The primary objective of this report is just to display that I can work with the data and am on track to create a prediction algorithm. This report demonstrates that I have downloaded the data and have successfully loaded it in. It also summarizes basic statistics about the data sets, reports interesting findings, and proposes next steps for the prediction algorithm/app.
Loading the data from the source files.
blogs <- readLines("en_US.blogs.txt")
news <- readLines("en_US.news.txt")
twitter <- readLines("en_US.twitter.txt")
## Warning in readLines("en_US.twitter.txt"): line 167155 appears to contain an
## embedded nul
## Warning in readLines("en_US.twitter.txt"): line 268547 appears to contain an
## embedded nul
## Warning in readLines("en_US.twitter.txt"): line 1274086 appears to contain an
## embedded nul
## Warning in readLines("en_US.twitter.txt"): line 1759032 appears to contain an
## embedded nul
Building a data frame to show the line count and word count for each source file.
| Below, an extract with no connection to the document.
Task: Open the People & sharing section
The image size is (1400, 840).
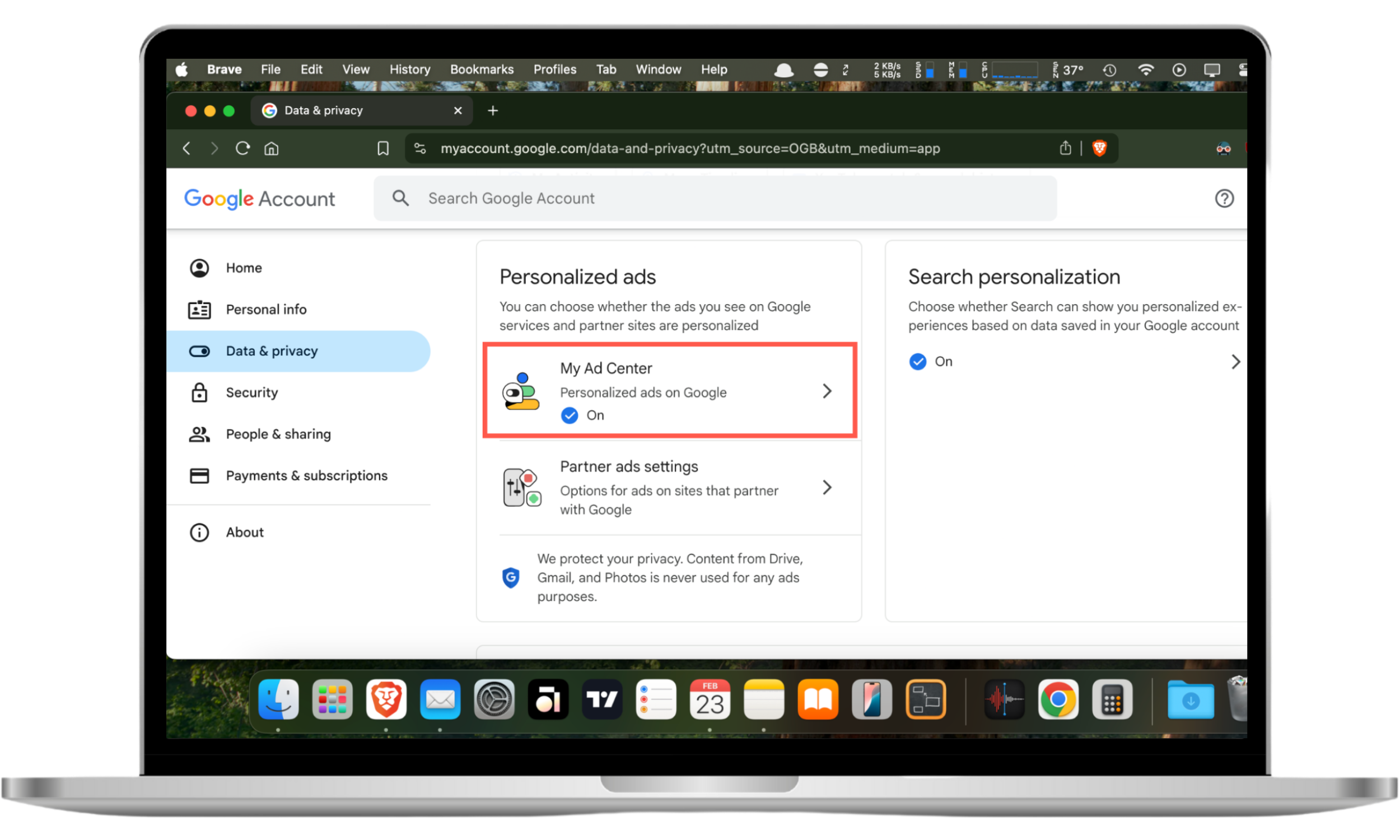Action: [x=278, y=433]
summary <- data.frame(Source = c("Blogs", "News", "Twitter"), LineCount = c(length(blogs), length(news), length(twitter)), WordCount = c(sum(str_count(blogs, "\\S+")),sum(str_count(news, "\\S+")),sum(str_count(twitter, "\\S+"))))
summary
Visualizing the data with plots.
ggplot(summary, aes(x = Source, y = LineCount, fill = Source)) +
geom_bar(stat = "identity") +
labs(title = "Line Count by Source", x = "Source File", y = "Line Count")
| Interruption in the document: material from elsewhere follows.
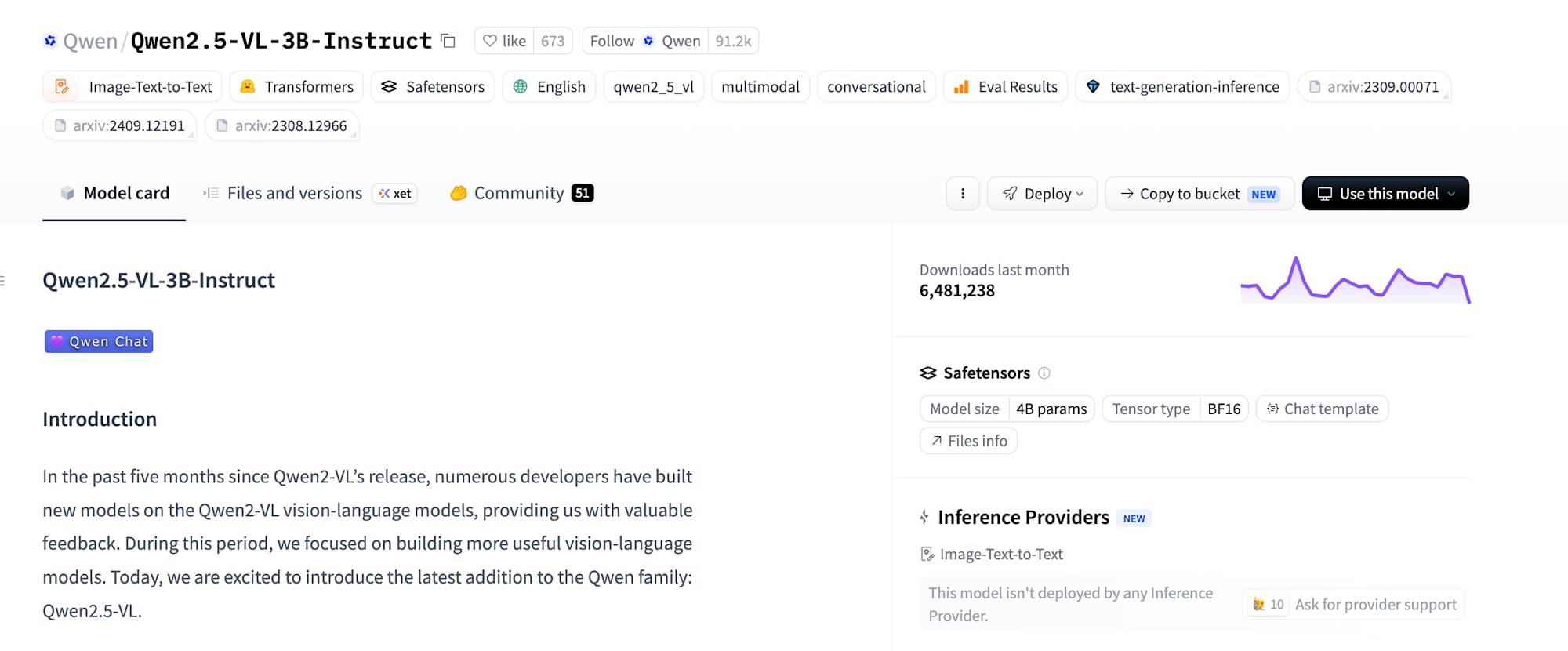Copy model name with the copy icon
Screen dimensions: 1568x651
[x=448, y=41]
ggplot(summary, aes(x = Source, y = WordCount, fill = Source)) +
geom_bar(stat = "identity") +
labs(title = "Word Count by Source", x = "Source File", y = "Word Count")
blogs_data <- tibble(Text = blogs)
blogs_words <- blogs_data %>%
unnest_tokens(output = word, input = Text)
blogs_words <- blogs_words %>%
anti_join(stop_words)
## Joining with `by = join_by(word)`
blogs_wordcounts <- blogs_words %>% count(word, sort = TRUE)
blogs_wordcounts <- as.data.frame(blogs_wordcounts)
top_blog_word <- head(blogs_wordcounts, 20)
top_blog_word<-mutate(top_blog_word, word = reorder(word, n))
ggplot(top_blog_word, aes(x=word, y=n)) + labs(x = "Word", y = "Word Count ", title = "Most Frequent Words in Blogs \n") +geom_bar(stat = "identity")
news_data <- tibble(Text = news)
news_words <- news_data %>%
unnest_tokens(output = word, input = Text)
news_words <- news_words %>%
anti_join(stop_words)
## Joining with `by = join_by(word)`
news_wordcounts <- news_words %>% count(word, sort = TRUE)
news_wordcounts <- as.data.frame(news_wordcounts)
top_news_word <- head(news_wordcounts, 20)
top_news_word<-mutate(top_news_word, word = reorder(word, n))
ggplot(top_news_word, aes(x=word, y=n)) + labs(x = "Word", y = "Word Count ", title = "Most Frequent Words in News \n") +geom_bar(stat = "identity")
twitter_data <- tibble(Text = twitter)
twitter_words <- twitter_data %>%
unnest_tokens(output = word, input = Text)
twitter_words <- twitter_words %>%
anti_join(stop_words)
## Joining with `by = join_by(word)`
twitter_wordcounts <- twitter_words %>% count(word, sort = TRUE)
twitter_wordcounts <- as.data.frame(twitter_wordcounts)
top_twitter_word <- head(twitter_wordcounts, 20)
top_twitter_word<-mutate(top_twitter_word, word = reorder(word, n))
ggplot(top_twitter_word, aes(x=word, y=n)) + labs(x = "Word", y = "Word Count ", title = "Most Frequent Words in Twitter \n") +geom_bar(stat = "identity")
Blogs appear to have the highest word count, while Twitter has the highest line count. The next steps are to build a basic n-gram model, as well as a model that can handle unseen n-grams. The goal for the prediction model is to minimize both the size and runtime of the model in order to provide a reasonable experience to the user.